Return every line of the material below that contains the word "purple".

Listing:

┏━━

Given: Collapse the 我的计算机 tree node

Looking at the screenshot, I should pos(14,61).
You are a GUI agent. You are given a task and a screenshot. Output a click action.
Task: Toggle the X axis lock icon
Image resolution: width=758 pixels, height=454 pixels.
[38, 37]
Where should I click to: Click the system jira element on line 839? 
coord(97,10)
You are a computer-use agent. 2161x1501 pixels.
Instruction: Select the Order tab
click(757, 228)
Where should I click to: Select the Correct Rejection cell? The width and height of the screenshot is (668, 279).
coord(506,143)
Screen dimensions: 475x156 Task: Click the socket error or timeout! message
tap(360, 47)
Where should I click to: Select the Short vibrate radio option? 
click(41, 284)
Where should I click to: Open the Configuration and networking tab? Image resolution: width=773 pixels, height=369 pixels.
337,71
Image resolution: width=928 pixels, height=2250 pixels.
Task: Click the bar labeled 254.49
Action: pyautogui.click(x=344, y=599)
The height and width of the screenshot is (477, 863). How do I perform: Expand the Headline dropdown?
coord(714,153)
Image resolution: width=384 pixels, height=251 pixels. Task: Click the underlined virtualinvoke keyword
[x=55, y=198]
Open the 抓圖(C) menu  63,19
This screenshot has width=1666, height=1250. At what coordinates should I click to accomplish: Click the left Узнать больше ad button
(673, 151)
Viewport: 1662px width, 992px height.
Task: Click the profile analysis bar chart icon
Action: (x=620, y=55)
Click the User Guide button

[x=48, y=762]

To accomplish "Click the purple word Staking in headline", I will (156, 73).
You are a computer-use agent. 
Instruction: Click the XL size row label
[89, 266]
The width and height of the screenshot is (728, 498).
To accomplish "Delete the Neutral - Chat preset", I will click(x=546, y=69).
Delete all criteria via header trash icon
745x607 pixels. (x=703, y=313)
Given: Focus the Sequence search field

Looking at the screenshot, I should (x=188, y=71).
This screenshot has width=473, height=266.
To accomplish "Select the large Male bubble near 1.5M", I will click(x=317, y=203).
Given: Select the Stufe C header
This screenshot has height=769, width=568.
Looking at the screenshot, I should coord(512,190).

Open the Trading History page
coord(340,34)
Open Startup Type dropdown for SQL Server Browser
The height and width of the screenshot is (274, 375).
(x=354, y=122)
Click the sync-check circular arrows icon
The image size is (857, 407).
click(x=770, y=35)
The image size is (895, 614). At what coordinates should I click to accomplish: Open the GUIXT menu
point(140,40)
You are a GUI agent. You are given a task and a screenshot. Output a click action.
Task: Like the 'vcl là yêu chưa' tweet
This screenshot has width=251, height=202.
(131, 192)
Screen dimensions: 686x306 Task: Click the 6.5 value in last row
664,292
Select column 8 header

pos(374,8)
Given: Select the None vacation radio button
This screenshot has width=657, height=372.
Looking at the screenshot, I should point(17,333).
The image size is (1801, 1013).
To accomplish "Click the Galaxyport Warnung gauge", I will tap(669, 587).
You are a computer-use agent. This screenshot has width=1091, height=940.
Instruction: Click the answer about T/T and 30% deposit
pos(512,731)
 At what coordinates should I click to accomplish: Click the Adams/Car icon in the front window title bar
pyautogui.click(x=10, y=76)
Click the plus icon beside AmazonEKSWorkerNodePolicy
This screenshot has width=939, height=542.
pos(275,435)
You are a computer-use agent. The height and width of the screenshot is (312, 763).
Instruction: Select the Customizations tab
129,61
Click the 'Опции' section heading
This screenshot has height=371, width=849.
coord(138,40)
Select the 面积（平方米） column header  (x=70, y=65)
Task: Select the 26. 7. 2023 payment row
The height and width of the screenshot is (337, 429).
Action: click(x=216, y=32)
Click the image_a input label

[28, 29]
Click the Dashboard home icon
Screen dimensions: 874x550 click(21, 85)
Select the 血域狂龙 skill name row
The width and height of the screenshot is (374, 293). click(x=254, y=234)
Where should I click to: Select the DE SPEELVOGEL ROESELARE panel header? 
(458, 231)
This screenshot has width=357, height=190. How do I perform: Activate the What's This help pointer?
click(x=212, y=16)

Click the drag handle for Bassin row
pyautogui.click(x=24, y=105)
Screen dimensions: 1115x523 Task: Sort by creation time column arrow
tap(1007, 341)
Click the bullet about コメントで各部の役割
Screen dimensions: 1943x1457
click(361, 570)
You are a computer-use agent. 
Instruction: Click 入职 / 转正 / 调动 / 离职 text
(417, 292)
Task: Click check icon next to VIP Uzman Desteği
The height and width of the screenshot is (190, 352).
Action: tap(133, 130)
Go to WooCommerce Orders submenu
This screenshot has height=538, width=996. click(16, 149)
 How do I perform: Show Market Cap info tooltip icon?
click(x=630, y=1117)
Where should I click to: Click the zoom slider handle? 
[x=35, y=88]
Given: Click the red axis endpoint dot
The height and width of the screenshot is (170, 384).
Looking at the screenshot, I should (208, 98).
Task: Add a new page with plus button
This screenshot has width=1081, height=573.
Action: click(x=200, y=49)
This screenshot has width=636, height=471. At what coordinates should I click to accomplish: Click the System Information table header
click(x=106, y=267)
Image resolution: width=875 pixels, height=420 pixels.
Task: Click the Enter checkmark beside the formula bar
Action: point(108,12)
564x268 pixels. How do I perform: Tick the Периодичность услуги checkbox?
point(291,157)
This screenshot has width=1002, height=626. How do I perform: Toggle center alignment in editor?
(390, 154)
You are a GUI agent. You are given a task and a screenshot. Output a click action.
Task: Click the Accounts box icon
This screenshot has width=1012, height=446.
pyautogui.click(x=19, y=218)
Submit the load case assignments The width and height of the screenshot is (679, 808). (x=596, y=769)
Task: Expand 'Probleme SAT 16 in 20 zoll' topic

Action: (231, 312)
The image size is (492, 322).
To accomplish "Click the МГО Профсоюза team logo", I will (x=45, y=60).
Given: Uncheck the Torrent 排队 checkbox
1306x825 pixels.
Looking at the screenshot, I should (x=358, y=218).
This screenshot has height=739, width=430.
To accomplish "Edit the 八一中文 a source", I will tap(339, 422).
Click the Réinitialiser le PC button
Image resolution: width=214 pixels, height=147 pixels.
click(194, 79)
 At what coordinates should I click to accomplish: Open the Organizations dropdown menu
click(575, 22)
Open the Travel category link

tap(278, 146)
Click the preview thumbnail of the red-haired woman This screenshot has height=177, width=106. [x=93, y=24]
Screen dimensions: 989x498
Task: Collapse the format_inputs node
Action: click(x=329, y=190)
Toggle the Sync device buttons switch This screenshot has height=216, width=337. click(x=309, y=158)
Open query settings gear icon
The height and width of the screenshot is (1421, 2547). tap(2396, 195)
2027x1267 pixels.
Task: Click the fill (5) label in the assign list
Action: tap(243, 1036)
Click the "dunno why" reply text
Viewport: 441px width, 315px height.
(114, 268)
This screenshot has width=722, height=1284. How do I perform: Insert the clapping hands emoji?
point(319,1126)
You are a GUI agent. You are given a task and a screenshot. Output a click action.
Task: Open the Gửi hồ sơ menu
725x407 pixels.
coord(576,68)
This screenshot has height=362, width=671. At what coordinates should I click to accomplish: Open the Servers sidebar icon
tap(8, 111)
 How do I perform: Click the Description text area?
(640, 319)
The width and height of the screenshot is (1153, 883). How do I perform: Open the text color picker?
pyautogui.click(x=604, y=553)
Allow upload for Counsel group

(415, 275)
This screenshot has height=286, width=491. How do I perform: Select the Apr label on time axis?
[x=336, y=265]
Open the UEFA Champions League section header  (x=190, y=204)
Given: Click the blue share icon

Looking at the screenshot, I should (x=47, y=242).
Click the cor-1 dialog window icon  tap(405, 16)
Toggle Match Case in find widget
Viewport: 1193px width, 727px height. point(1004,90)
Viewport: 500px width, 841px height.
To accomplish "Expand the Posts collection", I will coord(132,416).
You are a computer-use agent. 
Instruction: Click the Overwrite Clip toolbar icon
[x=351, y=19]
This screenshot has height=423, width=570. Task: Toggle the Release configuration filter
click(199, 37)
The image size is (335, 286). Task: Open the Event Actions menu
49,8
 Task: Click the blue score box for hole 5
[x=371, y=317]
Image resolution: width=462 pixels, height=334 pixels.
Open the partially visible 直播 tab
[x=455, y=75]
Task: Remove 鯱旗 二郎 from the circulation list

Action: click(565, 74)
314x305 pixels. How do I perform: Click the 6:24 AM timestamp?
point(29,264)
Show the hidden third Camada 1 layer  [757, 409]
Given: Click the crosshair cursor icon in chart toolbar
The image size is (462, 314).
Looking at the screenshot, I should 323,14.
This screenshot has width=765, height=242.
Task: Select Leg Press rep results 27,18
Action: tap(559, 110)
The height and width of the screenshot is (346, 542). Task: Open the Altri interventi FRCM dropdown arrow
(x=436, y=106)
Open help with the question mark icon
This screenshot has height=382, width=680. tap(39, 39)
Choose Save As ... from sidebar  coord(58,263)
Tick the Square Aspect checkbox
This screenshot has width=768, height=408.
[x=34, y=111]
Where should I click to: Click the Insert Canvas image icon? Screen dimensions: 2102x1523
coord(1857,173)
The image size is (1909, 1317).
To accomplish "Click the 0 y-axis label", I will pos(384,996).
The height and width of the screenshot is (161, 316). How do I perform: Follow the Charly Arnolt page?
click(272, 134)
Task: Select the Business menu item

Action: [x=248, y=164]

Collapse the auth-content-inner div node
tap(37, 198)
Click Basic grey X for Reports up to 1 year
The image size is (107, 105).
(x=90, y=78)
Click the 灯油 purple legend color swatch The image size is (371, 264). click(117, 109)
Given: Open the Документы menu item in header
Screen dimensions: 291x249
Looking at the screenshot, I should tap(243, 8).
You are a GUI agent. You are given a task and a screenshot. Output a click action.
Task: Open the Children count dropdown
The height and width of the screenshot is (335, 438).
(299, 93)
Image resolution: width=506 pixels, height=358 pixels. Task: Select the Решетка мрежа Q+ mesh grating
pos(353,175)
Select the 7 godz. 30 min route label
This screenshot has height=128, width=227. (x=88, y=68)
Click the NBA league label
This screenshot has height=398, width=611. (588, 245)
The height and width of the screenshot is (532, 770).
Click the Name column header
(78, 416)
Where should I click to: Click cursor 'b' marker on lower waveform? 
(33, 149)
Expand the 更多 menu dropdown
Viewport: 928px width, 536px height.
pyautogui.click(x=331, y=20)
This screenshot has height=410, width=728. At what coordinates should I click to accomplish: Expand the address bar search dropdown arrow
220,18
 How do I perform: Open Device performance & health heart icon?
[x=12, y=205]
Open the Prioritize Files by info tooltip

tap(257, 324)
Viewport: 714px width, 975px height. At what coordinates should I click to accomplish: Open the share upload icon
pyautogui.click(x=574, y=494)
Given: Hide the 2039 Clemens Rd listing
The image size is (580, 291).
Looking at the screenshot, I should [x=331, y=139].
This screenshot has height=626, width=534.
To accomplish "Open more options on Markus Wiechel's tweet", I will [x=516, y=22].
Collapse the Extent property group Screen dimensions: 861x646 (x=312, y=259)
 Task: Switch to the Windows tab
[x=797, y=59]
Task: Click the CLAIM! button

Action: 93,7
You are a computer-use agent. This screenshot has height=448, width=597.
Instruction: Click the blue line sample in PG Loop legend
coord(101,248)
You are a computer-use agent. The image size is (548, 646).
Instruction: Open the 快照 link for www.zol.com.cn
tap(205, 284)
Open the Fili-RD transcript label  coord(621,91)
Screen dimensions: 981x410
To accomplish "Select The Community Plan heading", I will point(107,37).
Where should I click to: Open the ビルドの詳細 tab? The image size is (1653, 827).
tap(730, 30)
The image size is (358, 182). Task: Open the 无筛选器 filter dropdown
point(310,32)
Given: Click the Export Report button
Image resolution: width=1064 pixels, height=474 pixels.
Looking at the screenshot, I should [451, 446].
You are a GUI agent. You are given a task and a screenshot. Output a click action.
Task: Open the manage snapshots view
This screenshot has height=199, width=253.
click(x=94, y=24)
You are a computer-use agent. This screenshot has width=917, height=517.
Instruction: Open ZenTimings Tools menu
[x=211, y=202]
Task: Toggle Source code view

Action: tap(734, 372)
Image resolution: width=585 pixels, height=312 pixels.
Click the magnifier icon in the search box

┗━━

Output of the task:
To accomplish "Click the purple word Staking in headline", I will (156, 73).
Click the 灯油 purple legend color swatch The image size is (371, 264). click(117, 109)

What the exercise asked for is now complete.